• Instructions for the task: Among the lines below, output only those between the line holding "This screenshot has width=1680, height=1344." and the line holding "Task: Open the hamburger menu in title bar", inclusive, exactly as written and with no pictures.

• Supplied material:

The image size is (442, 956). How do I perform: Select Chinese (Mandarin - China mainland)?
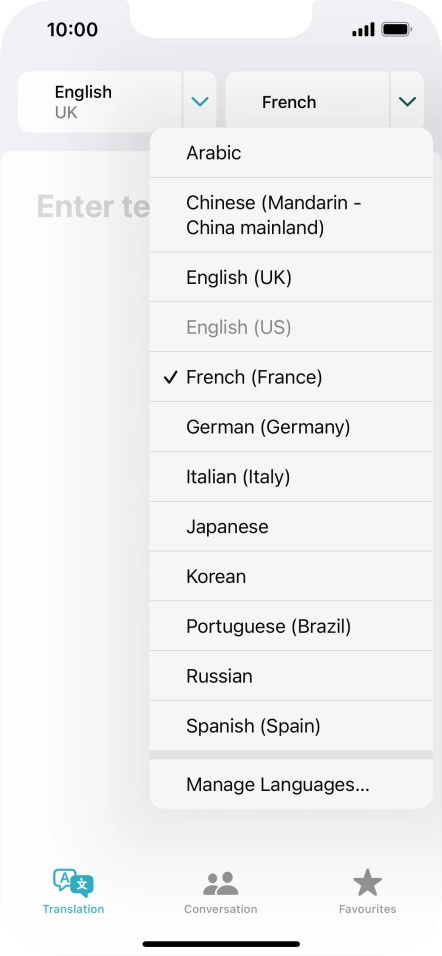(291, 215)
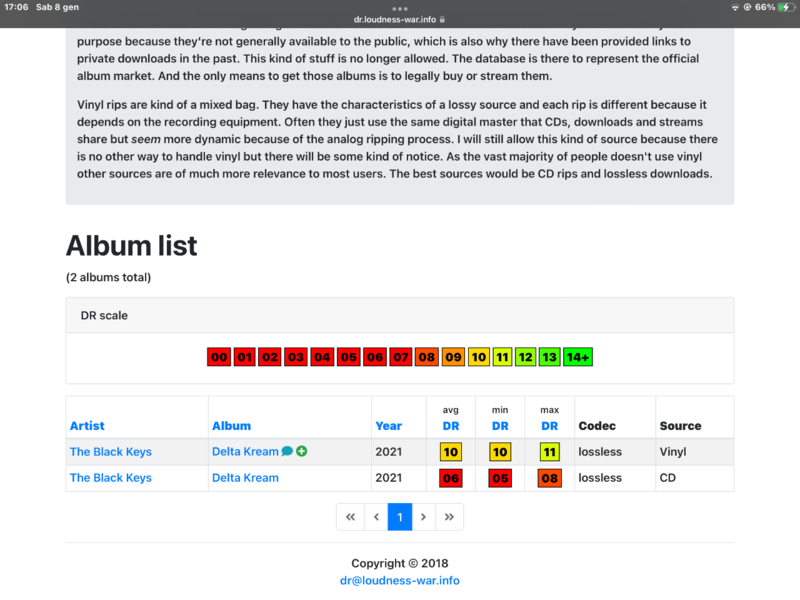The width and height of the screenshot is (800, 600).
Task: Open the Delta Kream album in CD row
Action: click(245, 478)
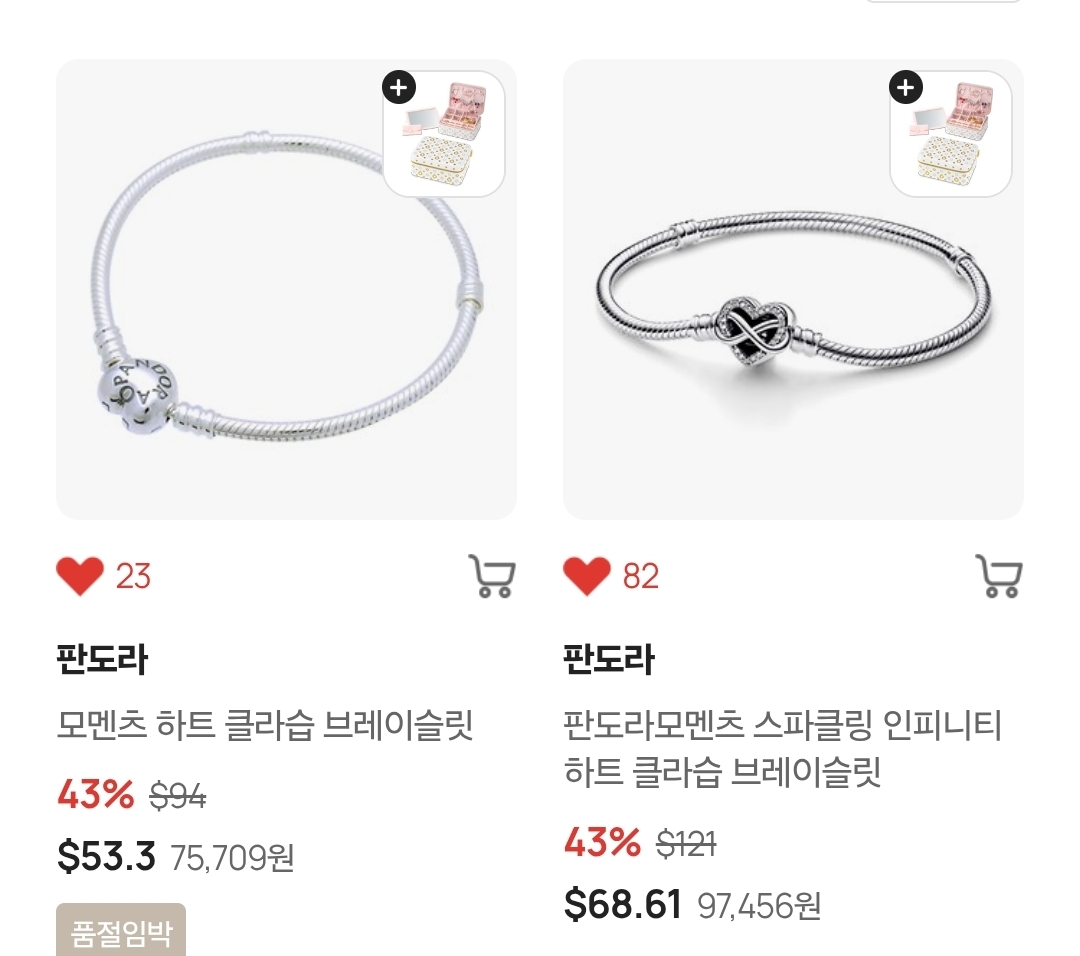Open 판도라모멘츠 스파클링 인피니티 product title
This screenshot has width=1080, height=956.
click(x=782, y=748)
==
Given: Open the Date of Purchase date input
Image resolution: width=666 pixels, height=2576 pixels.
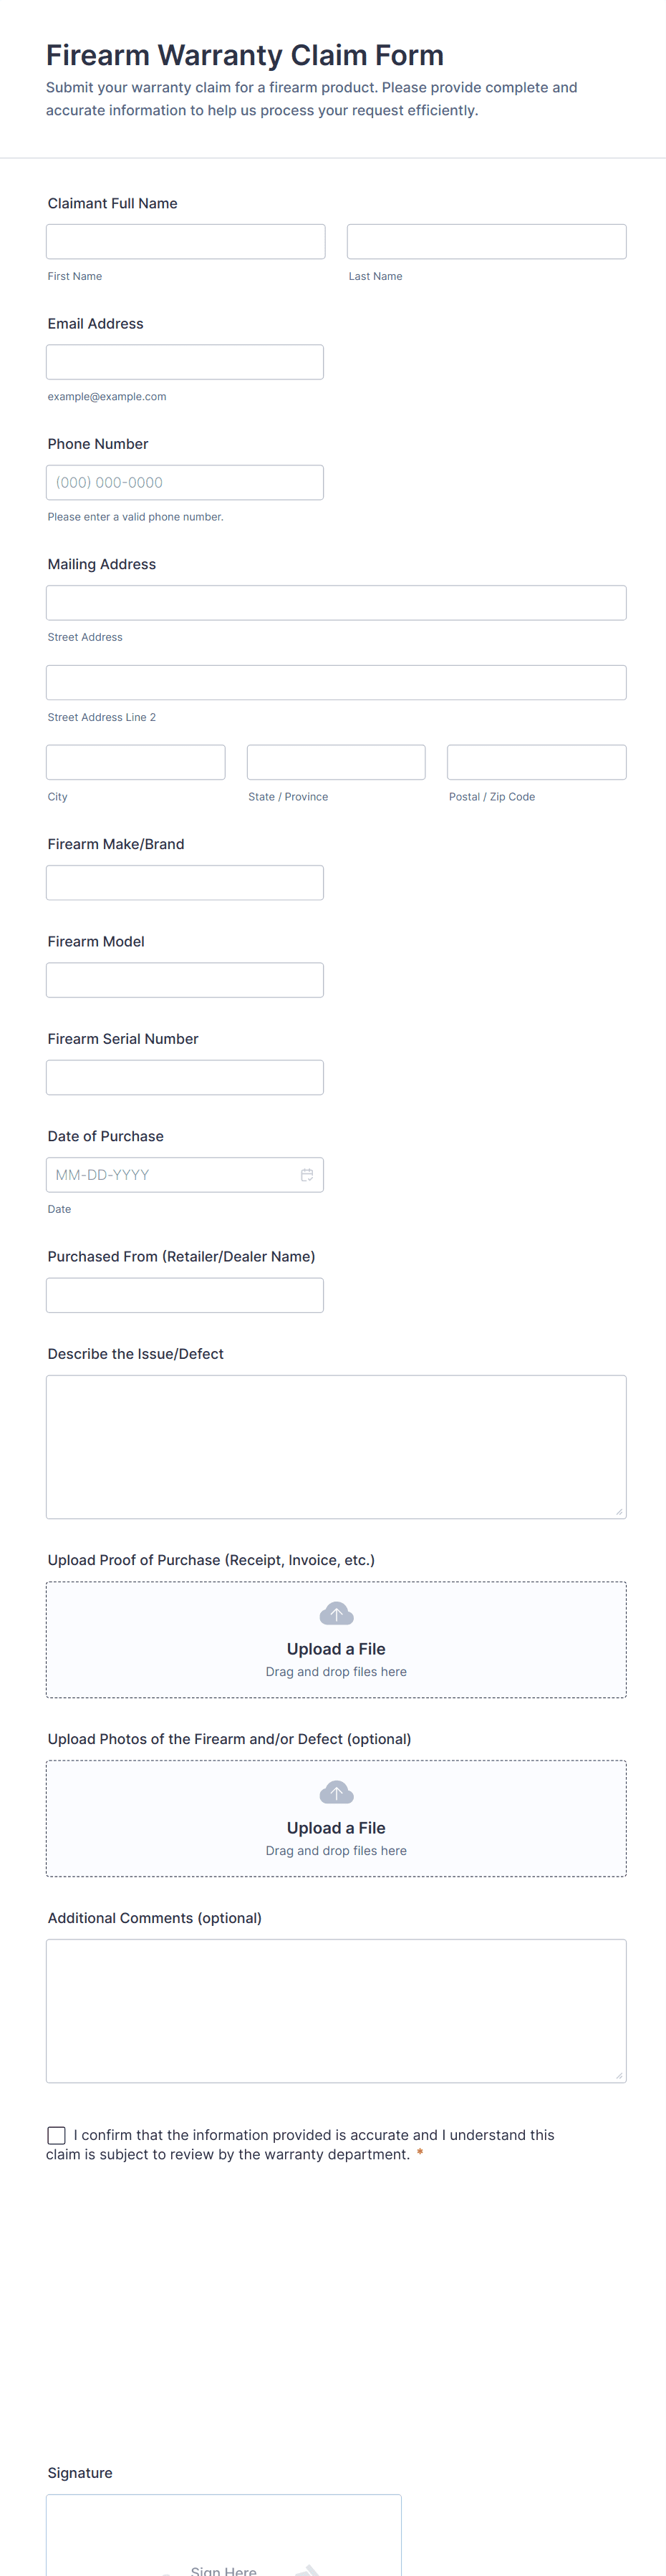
...
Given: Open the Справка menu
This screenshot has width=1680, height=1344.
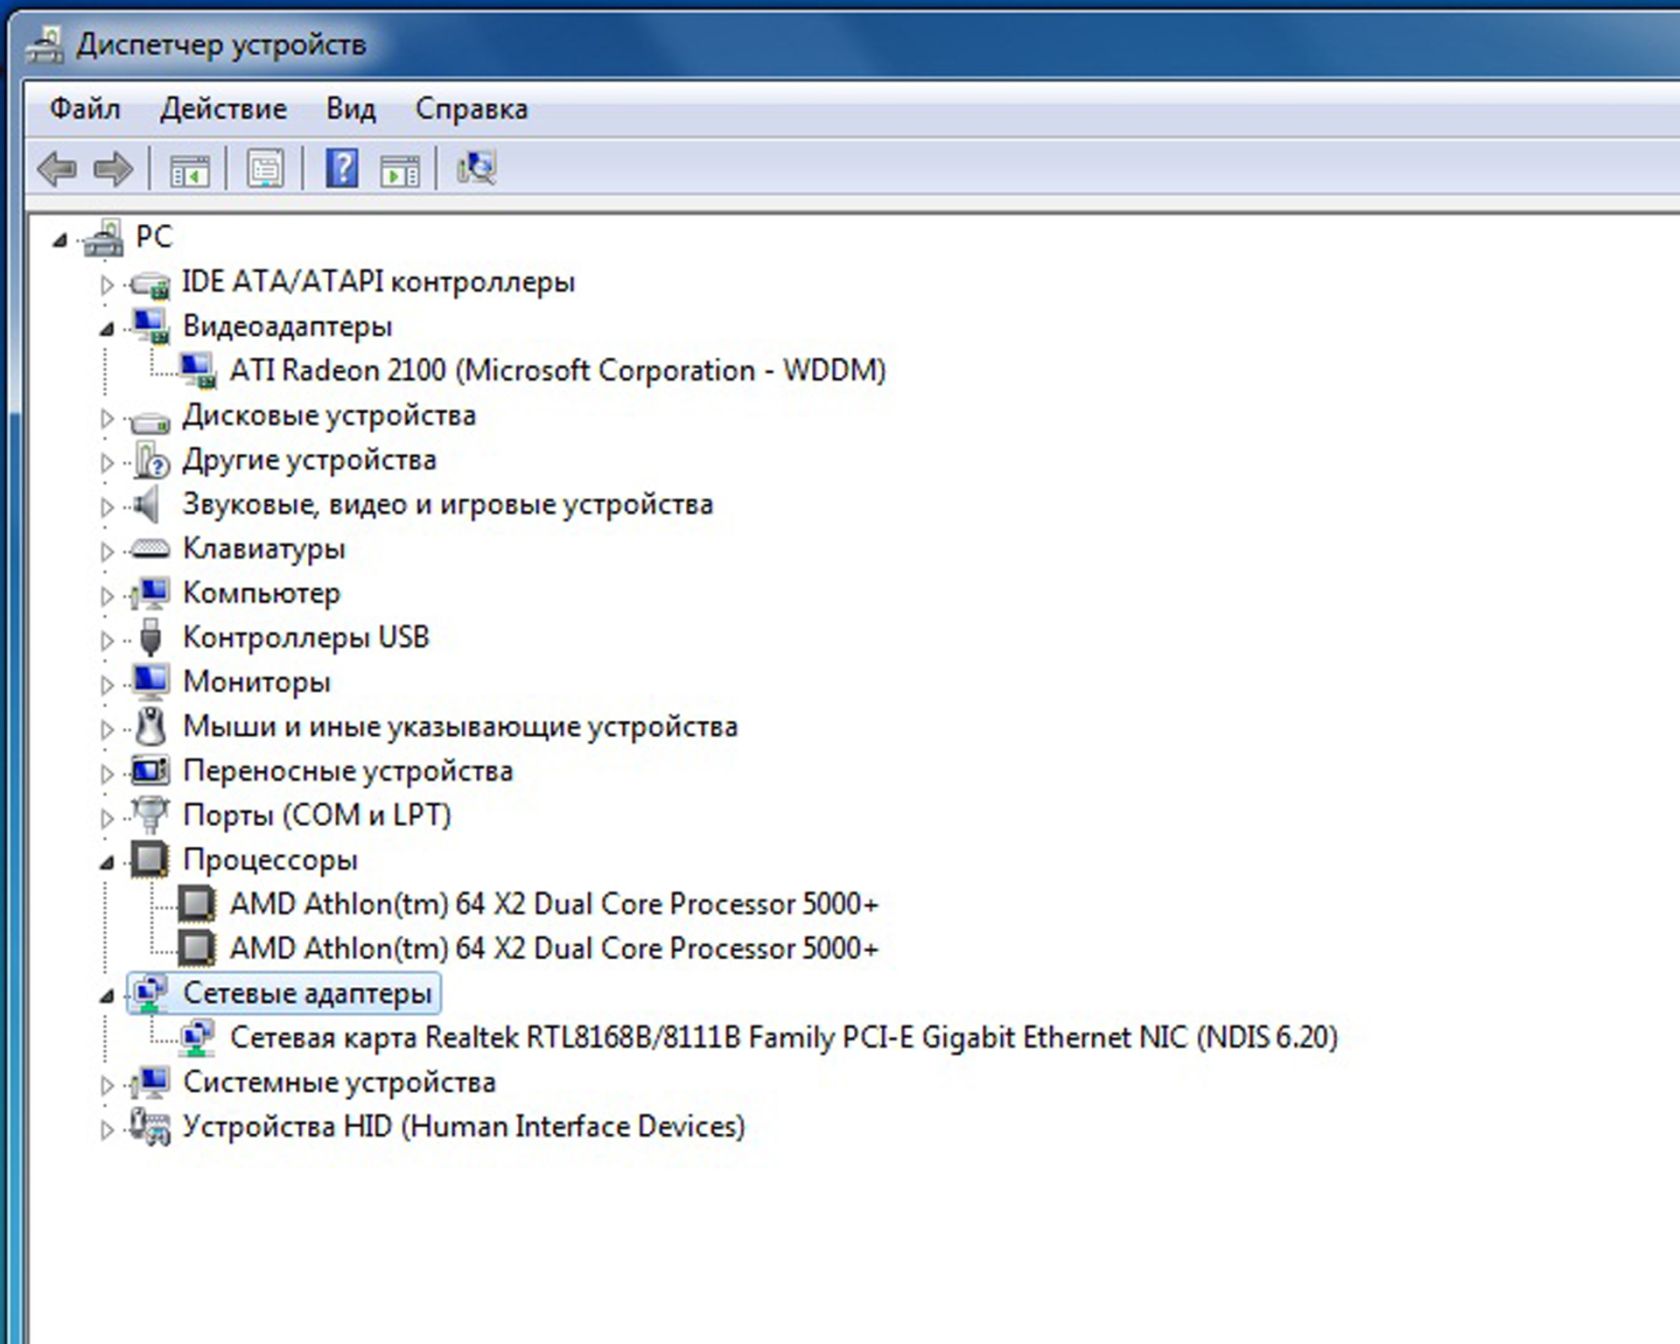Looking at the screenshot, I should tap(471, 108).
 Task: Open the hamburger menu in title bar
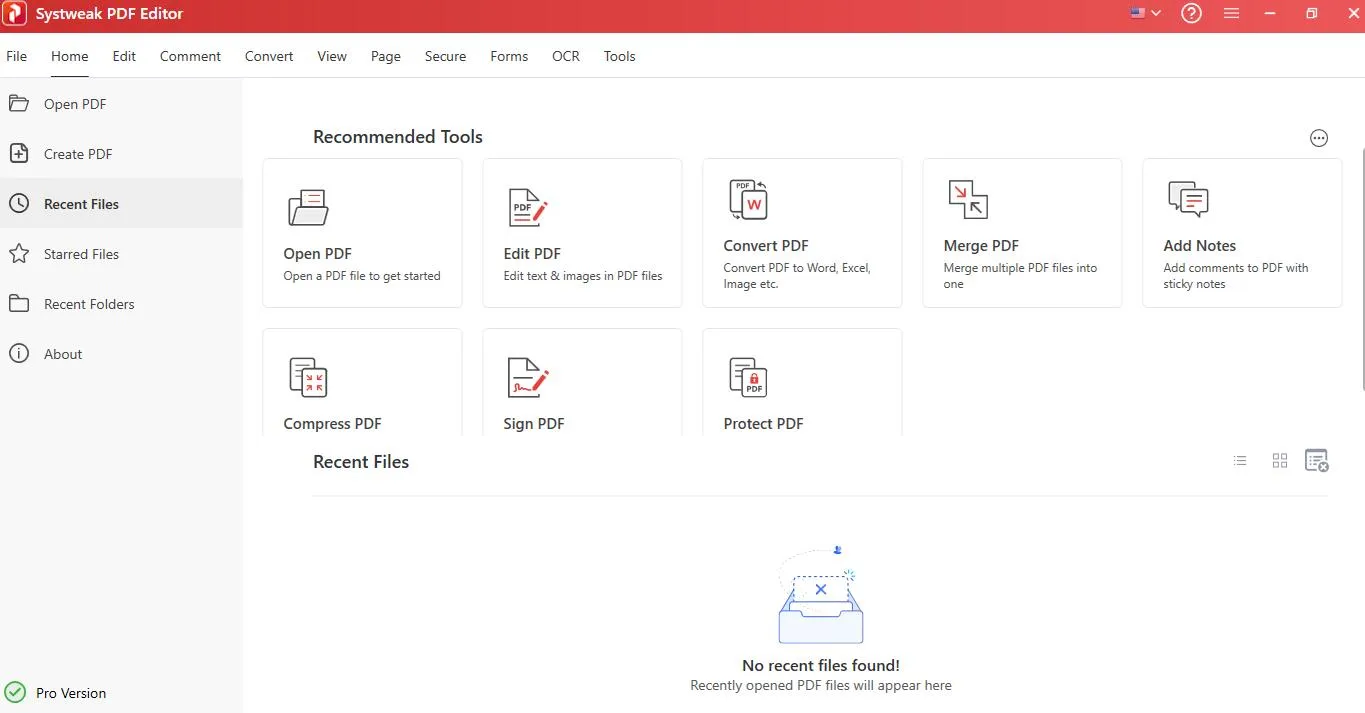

• Result of this exercise:
This screenshot has width=1680, height=1344.
Looking at the screenshot, I should tap(471, 108).
 Task: Open the hamburger menu in title bar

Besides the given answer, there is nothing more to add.